I never got along well with my wife because of her bad temper and mine, which is just as bad. We argued a lot. I made the mistake of complaining about my wife to my son from the time he was about ten years old. I said bad things about her, and he just listened, but I didn’t realize the harm that I was doing to him….
Now my son is twenty years old. Recently, as the result of another argument, he decided not to talk to me anymore. I deserve it for having raised him in such a rough way when he was a child, thinking that I would make him a tough and stable man….
Now that it seems like everything is falling apart, I am desperately begging them to forgive me…. In the last few years I have asked God to help me to be more tolerant, to be a better person, to be a faithful follower of His, and have asked Him to heal the rift in my family, but I haven’t prayed enough.
We are saddened to hear about the problems in your family. Some men in your situation just walk away without caring whom they have hurt. It doesn’t matter to them that they have caused damage and pain in the lives of those that they are supposed to love the most. So, we commend you for being willing to take steps toward resolving the issues and regaining their affection.
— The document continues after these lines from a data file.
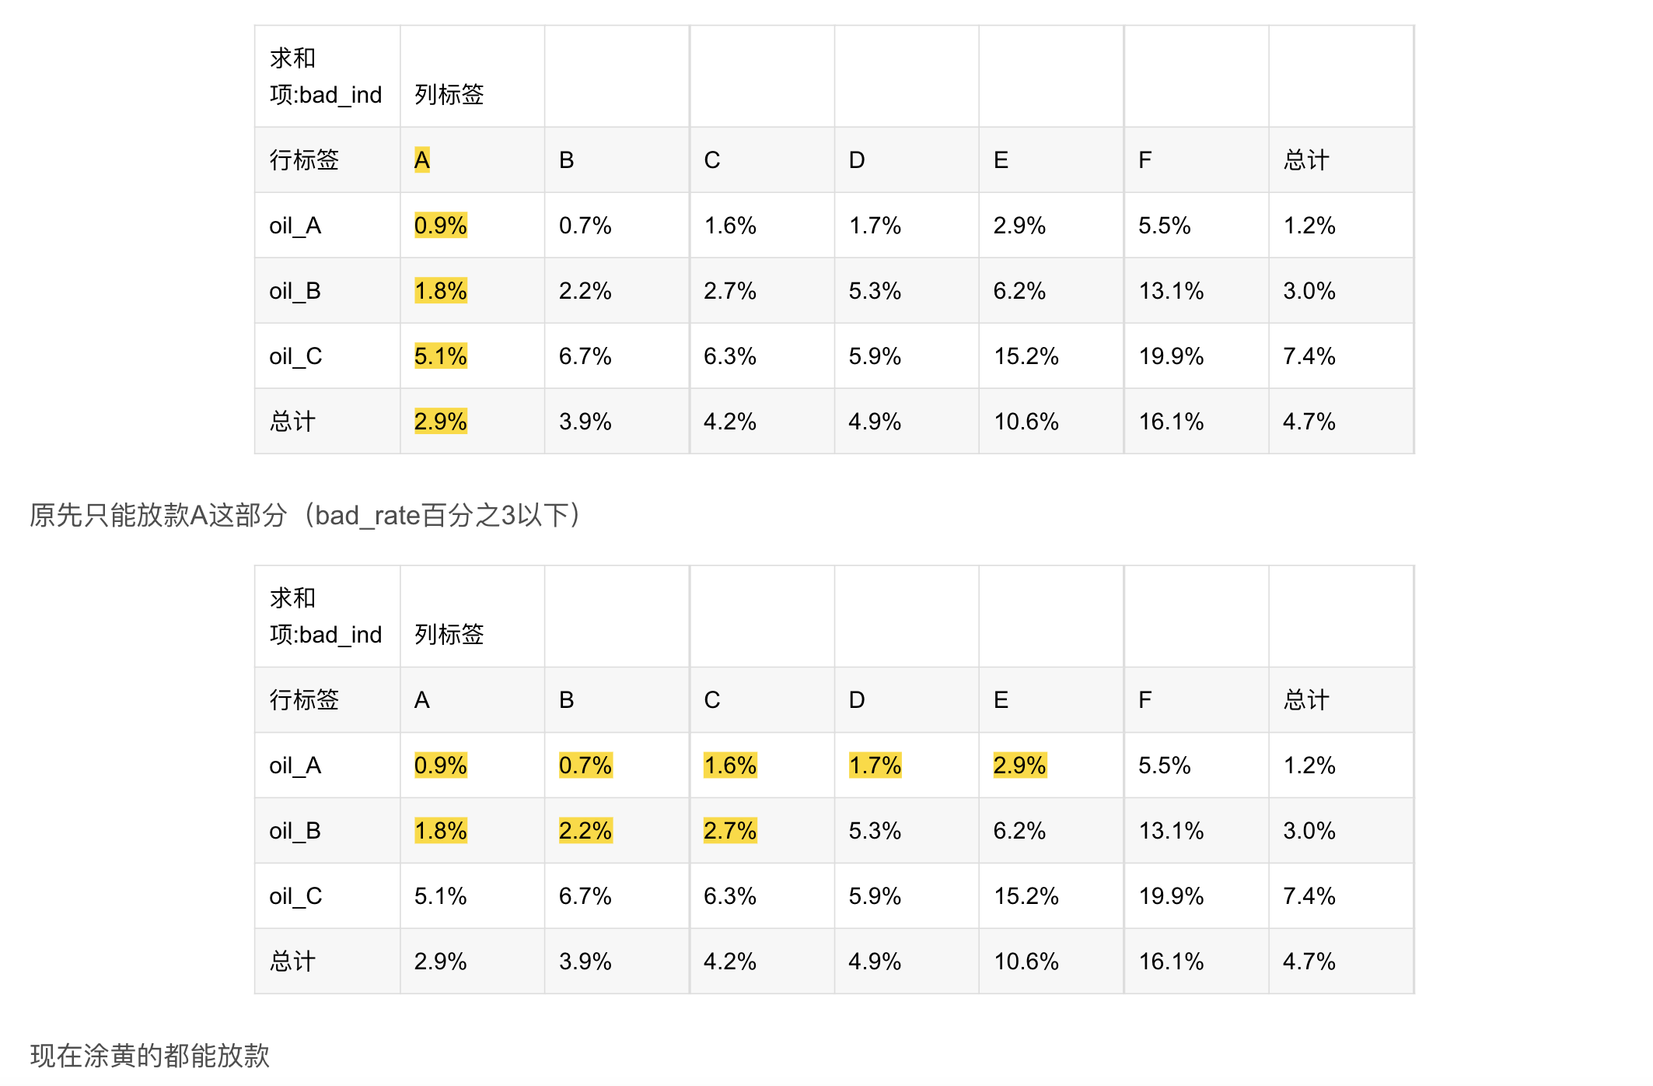Select the highlighted 0.7% cell
Screen dimensions: 1653x1086
click(585, 765)
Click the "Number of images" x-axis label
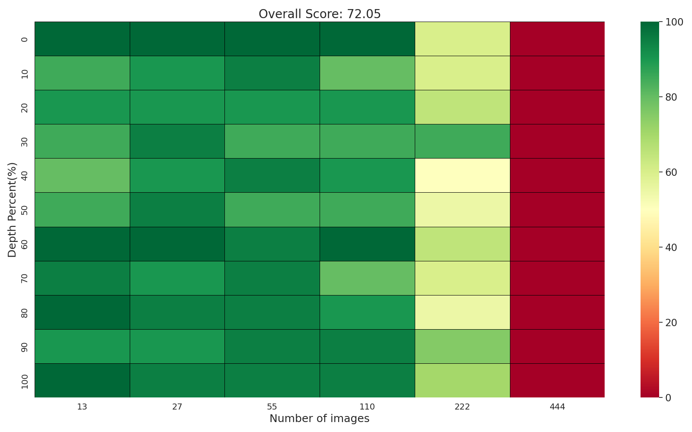 pos(320,419)
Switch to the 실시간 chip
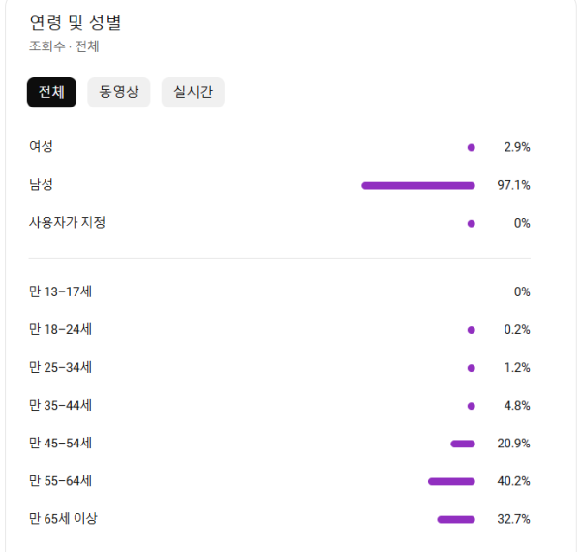This screenshot has height=552, width=581. (193, 93)
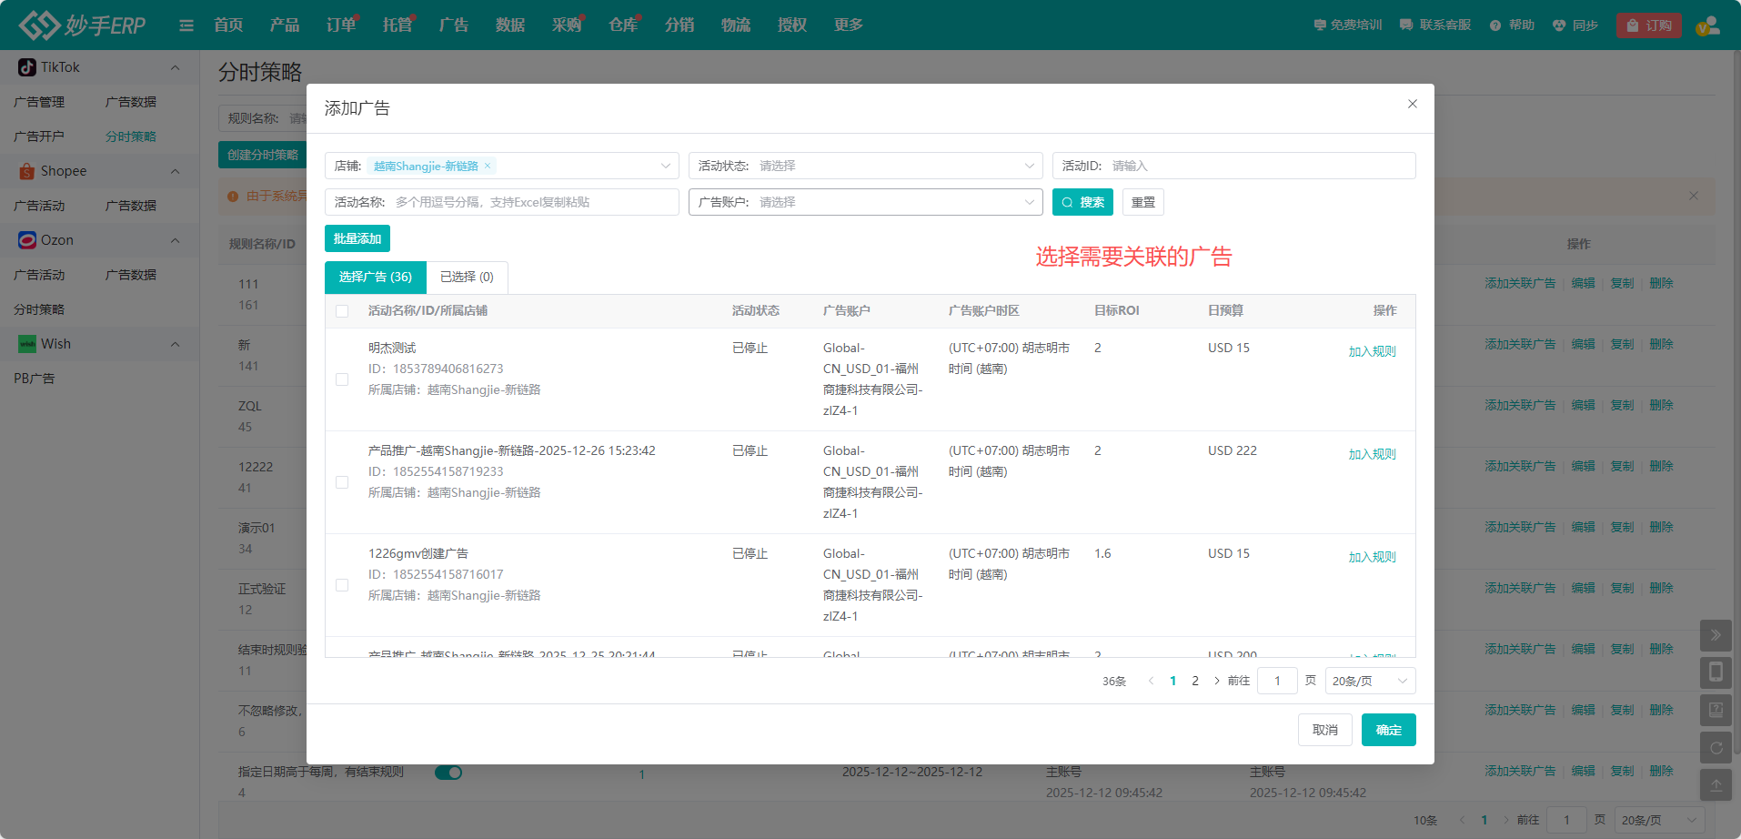Open the 活动状态 dropdown
1741x839 pixels.
[864, 166]
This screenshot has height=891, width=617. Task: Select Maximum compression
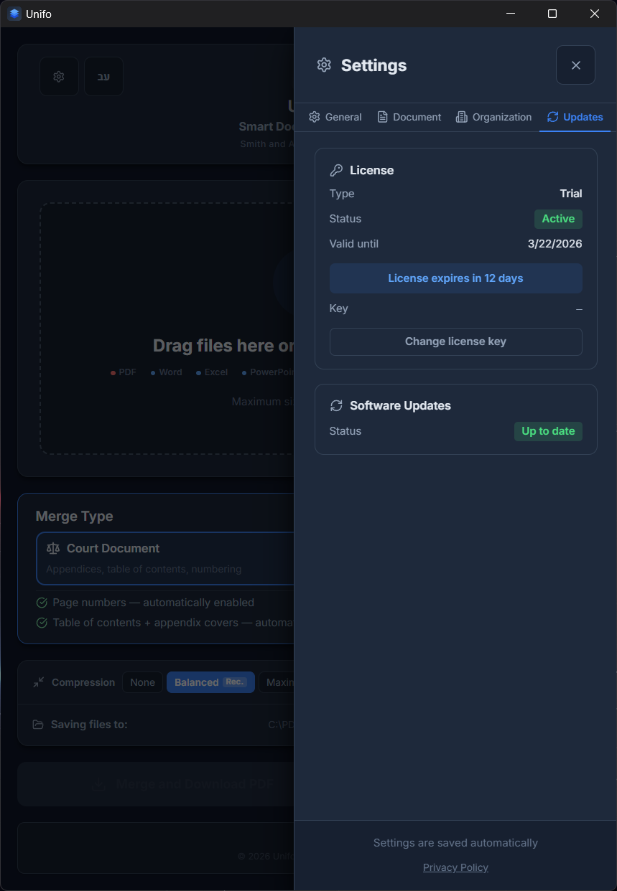[282, 682]
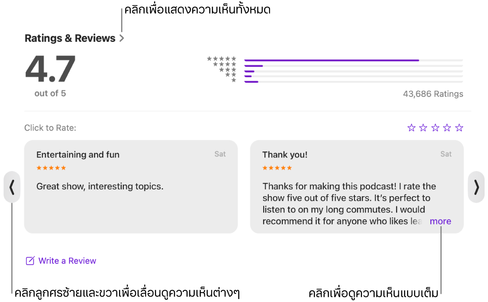
Task: Choose the third star in Click to Rate
Action: 435,128
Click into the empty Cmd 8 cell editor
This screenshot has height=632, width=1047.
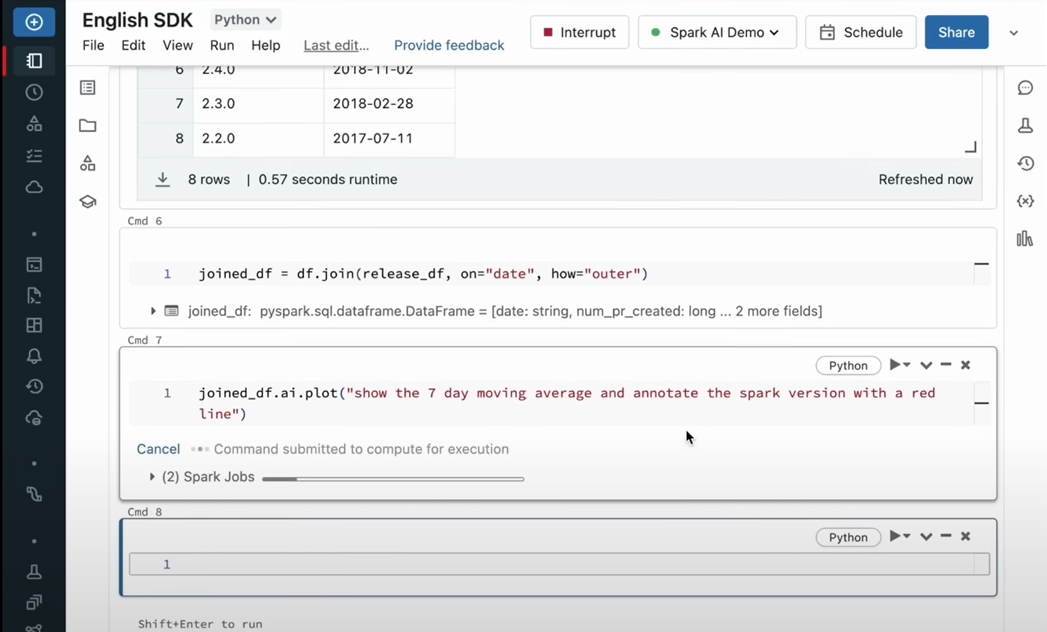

You mention that you have prayed, but you believe that you haven’t prayed enough. God is not a vending machine that you put prayers into in order to get the answers you want. You see, He pays attention to more than just the words in your mouth. He knows what is in your heart. If your heart is full of hate, bitterness, and contention, then your prayers can’t reach God. That is because He doesn’t look at the things people look at. People look at the outward appearance, but God looks at the heart.1 Until you recognize the need to have a changed heart, your prayers will make no difference at all.
As for your family, you must accept the fact that there are no magic words that you can say to ever undo the damage or make up for all the hurt that you have caused for more than twenty years. Are we suggesting that you give up? Absolutely not! It is never too late to change your future.
The only way to win back your family is for you to have a change of heart that lasts for the rest of your life. If you try to fake it in order to mislead them, they will know, and they might banish you from their lives altogether. What we are referring to is the kind of change that only God is capable of. If you ask for His forgiveness and sincerely seek His plan for your life, He will change your heart. But it will take time, maybe even years, for your family to trust the new you, so be patient and depend on God to give you wisdom.